Text and item location entries:
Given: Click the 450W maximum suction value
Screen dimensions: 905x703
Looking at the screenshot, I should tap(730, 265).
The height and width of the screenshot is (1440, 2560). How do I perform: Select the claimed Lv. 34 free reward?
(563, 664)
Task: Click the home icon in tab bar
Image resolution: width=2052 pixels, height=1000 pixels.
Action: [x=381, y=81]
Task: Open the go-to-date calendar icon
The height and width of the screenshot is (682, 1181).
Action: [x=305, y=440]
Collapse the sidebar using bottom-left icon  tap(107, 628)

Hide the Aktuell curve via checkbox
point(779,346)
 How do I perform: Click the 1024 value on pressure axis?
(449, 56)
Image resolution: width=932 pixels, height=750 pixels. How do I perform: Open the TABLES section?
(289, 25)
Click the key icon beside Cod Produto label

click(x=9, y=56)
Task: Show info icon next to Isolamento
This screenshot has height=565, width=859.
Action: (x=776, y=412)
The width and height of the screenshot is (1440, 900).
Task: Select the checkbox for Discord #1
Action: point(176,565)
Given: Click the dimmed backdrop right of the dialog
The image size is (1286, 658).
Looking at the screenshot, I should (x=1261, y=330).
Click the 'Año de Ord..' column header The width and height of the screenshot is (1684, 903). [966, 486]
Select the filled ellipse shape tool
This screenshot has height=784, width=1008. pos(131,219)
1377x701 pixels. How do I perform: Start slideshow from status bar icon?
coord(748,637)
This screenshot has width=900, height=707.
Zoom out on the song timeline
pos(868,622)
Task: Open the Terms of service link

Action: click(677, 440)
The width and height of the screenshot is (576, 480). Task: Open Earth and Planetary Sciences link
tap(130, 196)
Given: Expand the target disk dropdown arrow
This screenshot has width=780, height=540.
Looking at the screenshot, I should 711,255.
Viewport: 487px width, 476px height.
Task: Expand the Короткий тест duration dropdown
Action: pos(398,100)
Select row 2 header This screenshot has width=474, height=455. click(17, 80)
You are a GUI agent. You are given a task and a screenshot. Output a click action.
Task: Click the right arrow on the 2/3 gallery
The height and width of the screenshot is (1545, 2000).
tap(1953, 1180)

*Exercise instructions*. Convert every line of the items above into a JSON list of strings, one string per line, and leave out the blank lines.

*Complete answer*.
[
  "Given: Click the 450W maximum suction value",
  "Screen dimensions: 905x703",
  "Looking at the screenshot, I should tap(730, 265).",
  "The height and width of the screenshot is (1440, 2560). How do I perform: Select the claimed Lv. 34 free reward?",
  "(563, 664)",
  "Task: Click the home icon in tab bar",
  "Image resolution: width=2052 pixels, height=1000 pixels.",
  "Action: [x=381, y=81]",
  "Task: Open the go-to-date calendar icon",
  "The height and width of the screenshot is (682, 1181).",
  "Action: [x=305, y=440]",
  "Collapse the sidebar using bottom-left icon  tap(107, 628)",
  "Hide the Aktuell curve via checkbox",
  "point(779,346)",
  " How do I perform: Click the 1024 value on pressure axis?",
  "(449, 56)",
  "Image resolution: width=932 pixels, height=750 pixels. How do I perform: Open the TABLES section?",
  "(289, 25)",
  "Click the key icon beside Cod Produto label",
  "click(x=9, y=56)",
  "Task: Show info icon next to Isolamento",
  "This screenshot has height=565, width=859.",
  "Action: (x=776, y=412)",
  "The width and height of the screenshot is (1440, 900).",
  "Task: Select the checkbox for Discord #1",
  "Action: point(176,565)",
  "Given: Click the dimmed backdrop right of the dialog",
  "The image size is (1286, 658).",
  "Looking at the screenshot, I should (x=1261, y=330).",
  "Click the 'Año de Ord..' column header The width and height of the screenshot is (1684, 903). [966, 486]",
  "Select the filled ellipse shape tool",
  "This screenshot has height=784, width=1008. pos(131,219)",
  "1377x701 pixels. How do I perform: Start slideshow from status bar icon?",
  "coord(748,637)",
  "This screenshot has width=900, height=707.",
  "Zoom out on the song timeline",
  "pos(868,622)",
  "Task: Open the Terms of service link",
  "Action: click(677, 440)",
  "The width and height of the screenshot is (576, 480). Task: Open Earth and Planetary Sciences link",
  "tap(130, 196)",
  "Given: Expand the target disk dropdown arrow",
  "This screenshot has width=780, height=540.",
  "Looking at the screenshot, I should 711,255.",
  "Viewport: 487px width, 476px height.",
  "Task: Expand the Короткий тест duration dropdown",
  "Action: pos(398,100)",
  "Select row 2 header This screenshot has width=474, height=455. click(17, 80)",
  "You are a GUI agent. You are given a task and a screenshot. Output a click action.",
  "Task: Click the right arrow on the 2/3 gallery",
  "The height and width of the screenshot is (1545, 2000).",
  "tap(1953, 1180)"
]